**Actions à mener**
**A)** Traduisez en anglais la phrase suivante du texte cité : « Neveu n'a cessé de chercher à s'informer. »
**B)** Indiquez si chacune des affirmations suivantes est conforme au texte cité, en répondant par oui ou par non et en citant les mots décisifs du texte : (i) durant les premières semaines, les proches des détenus peuvent leur rendre visite ; (ii) les proches peuvent remettre chaque semaine cinq roubles au guichet du Guépéou ; (iii) le père de Mlle Werth est orthodoxe.

**Texte cité**

━━━━━━━━━━━━━━━━━━━━━━━━━━━━━━

Recherche et soucis de Mgr Neveu au sujet des prisonniers.

Recherches et soucis de Mgr Neveu au sujet des prisonniers.

Petrovski Monastyr ou l'organisation monastique orthodoxe-catholique. § 3

 Neveu et les familles des prisonniers et prisonnières ignoraient tout ce que nous savons à présent. Ils étaient dans l'angoisse, ne connaissant ni le lieu de leur détention ni le sort qui les attendait. Neveu n'a cessé de chercher à s'informer. Sa correspondance de février-août 1935 nous permet de saisir l'envers du procès, dont les interrogatoires et les condamnations nous ont révélé l'avers ou la face, jusqu'à présent cachée.

Dans une lettre du 11 mars 1935, Neveu se désole de n'avoir aucune nouvelle de Mgr Barthélémy. : "Je n'ai, hélas, aucune nouvelle de lui, pas plus de nos autres chers prisonniers et prisonnières. Les premières semaines, tous les détenus sont au secret: personne absolument ne peut les voir et, seuls, leurs proches sont autorisés à remettre, par semaine la somme dérisoire de cinq roubles au guichet du Guépéou en faveur des prisonniers. Chaque matin, en venant dire la sainte messe, je passe le long des fenêtres des cellules où ils sont enfermé et invisibles; je n'ai pas besoin de vous dire, cher monseigneur, quel effort je dois faire pour refouler mes larmes. Je sais que plusieurs sont là uniquement parce qu'ils aiment la Sainte Eglise et lui sont fidèles et aussi parce que je les voyais: il me semble que c'est moi qui devrais être à leur place et j'éprouve une sorte de cuisant remords lorsque je me vois encore en liberté. J'ai pu recevoir confirmation de l'emprisonnement du bon docteur Léonide Titov et de Mlle Catherine Tsirouna. Je m'occupe de secourir les vieux parents de la bonne et vertueuse Mlle Werth :le père est luthérien, la mère est orthodoxe, tous deux sont bien touchés de ce que l'on fait pour eux. J'ignore comment je pourrai recevoir des nouvelles de Mgr Barthélémy et de sœur Elena.

━━━━━━━━━━━━━━━━━━━━━━━━━━━━━━

**Liste fournie**
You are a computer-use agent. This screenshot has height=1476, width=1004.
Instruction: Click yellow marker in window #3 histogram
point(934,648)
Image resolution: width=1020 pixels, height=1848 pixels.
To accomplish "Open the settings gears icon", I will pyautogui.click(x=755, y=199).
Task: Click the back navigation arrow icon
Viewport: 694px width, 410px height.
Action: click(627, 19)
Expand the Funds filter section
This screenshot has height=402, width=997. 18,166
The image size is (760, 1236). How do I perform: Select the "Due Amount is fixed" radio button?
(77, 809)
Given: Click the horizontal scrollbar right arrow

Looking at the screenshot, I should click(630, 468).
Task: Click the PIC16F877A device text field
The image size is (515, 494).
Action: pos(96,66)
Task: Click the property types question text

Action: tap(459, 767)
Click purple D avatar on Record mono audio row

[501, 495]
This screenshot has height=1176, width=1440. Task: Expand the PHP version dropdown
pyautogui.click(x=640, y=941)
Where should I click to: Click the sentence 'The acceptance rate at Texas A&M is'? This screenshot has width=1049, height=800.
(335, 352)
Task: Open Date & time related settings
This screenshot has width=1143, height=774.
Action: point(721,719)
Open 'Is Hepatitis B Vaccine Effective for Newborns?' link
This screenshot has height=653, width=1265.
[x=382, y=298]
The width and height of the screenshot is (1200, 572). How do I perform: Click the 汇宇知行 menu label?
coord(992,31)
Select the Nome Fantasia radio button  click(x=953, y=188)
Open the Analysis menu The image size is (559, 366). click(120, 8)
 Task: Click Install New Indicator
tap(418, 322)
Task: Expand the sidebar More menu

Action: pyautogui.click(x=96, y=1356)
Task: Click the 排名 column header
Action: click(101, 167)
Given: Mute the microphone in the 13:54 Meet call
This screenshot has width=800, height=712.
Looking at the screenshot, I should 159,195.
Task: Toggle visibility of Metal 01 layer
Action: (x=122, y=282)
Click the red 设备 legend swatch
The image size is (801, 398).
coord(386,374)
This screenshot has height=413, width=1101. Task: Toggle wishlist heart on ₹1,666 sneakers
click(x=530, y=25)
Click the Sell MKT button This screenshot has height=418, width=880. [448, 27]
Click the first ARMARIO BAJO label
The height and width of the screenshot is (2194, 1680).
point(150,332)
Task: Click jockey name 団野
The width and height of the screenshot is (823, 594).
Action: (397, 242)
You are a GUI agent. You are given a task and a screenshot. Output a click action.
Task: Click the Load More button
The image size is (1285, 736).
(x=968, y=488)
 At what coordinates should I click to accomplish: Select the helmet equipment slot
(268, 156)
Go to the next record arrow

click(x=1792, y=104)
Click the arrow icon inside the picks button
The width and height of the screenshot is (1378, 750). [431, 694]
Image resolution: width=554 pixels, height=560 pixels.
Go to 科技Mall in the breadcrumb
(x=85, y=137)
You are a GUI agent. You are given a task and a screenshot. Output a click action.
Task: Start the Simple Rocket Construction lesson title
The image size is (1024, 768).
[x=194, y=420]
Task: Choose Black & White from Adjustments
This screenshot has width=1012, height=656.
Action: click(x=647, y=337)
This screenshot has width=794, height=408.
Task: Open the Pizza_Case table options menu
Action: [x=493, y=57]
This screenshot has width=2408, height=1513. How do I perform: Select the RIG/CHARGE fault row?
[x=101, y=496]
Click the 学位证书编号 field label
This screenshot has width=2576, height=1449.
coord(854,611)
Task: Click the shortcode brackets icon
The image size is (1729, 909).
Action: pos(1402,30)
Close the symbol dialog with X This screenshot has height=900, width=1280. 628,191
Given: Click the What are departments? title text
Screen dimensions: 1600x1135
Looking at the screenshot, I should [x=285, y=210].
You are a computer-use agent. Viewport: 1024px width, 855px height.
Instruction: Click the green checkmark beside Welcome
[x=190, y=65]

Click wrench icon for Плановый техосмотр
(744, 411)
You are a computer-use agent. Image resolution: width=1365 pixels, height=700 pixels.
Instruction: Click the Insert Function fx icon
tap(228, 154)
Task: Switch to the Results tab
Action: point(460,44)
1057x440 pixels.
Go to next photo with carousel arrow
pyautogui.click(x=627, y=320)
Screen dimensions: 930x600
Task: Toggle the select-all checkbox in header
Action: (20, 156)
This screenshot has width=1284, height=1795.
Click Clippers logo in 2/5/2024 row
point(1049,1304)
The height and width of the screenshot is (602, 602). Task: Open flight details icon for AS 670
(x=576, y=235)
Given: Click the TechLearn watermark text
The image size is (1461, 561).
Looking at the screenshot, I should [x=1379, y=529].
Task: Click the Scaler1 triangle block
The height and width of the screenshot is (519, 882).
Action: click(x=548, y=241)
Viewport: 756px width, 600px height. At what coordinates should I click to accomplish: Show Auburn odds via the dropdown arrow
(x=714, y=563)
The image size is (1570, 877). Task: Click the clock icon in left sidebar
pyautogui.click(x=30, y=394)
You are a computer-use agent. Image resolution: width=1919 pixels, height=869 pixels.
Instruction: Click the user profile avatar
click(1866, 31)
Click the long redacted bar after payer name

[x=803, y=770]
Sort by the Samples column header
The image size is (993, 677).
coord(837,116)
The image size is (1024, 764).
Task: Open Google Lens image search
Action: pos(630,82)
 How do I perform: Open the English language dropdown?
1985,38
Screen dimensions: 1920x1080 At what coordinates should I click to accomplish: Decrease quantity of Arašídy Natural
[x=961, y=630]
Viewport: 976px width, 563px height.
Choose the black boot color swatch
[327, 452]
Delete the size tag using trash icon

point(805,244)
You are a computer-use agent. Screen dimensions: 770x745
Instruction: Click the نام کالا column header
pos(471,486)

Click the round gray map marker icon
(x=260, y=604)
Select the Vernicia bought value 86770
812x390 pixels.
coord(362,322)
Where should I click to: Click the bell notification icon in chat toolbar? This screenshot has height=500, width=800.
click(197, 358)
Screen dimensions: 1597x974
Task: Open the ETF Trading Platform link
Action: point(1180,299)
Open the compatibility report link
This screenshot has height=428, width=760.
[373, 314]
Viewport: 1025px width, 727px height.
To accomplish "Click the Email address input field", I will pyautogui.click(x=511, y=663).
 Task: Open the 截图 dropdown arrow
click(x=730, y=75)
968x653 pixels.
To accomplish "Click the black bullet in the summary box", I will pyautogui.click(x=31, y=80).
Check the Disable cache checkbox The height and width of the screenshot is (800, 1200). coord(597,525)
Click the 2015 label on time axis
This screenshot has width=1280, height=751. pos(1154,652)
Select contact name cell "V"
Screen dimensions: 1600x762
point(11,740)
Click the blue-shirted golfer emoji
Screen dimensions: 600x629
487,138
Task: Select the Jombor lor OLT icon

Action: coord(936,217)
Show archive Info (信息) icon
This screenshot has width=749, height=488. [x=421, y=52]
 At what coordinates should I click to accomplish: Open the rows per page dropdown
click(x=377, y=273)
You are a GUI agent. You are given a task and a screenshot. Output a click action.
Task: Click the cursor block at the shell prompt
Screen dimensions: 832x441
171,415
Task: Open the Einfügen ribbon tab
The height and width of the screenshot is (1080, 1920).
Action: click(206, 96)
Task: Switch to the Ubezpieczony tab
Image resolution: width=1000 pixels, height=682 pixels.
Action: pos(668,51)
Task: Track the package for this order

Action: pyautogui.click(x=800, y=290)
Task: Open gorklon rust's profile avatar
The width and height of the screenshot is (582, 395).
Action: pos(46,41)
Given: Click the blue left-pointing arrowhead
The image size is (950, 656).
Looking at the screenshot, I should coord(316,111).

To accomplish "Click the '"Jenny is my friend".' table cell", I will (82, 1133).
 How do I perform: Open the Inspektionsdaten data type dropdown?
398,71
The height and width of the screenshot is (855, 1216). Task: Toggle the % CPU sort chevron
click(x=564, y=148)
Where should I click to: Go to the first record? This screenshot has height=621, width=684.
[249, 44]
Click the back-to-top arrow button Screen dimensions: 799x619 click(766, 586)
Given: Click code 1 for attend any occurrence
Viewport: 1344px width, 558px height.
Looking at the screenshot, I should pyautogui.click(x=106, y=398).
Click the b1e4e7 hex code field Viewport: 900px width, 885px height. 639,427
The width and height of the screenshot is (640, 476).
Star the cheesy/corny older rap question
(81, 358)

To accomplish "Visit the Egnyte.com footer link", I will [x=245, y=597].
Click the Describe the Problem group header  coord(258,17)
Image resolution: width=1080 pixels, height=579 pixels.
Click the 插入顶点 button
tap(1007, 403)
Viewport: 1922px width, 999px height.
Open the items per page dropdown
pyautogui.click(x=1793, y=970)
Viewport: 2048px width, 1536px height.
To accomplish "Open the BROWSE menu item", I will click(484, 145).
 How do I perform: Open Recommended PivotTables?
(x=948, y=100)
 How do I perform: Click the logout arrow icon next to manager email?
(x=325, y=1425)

━━━━━━━━━━━━━━━━━━━━━━━━━━━━━━

**Solutions proposées**
**A)** Neveu never stopped trying to obtain information.

**B)**
(i) Non : « Les premières semaines, tous les détenus sont au secret: personne absolument ne peut les voir »
(ii) Oui : « leurs proches sont autorisés à remettre, par semaine la somme dérisoire de cinq roubles au guichet du Guépéou »
(iii) Non : « le père est luthérien, la mère est orthodoxe »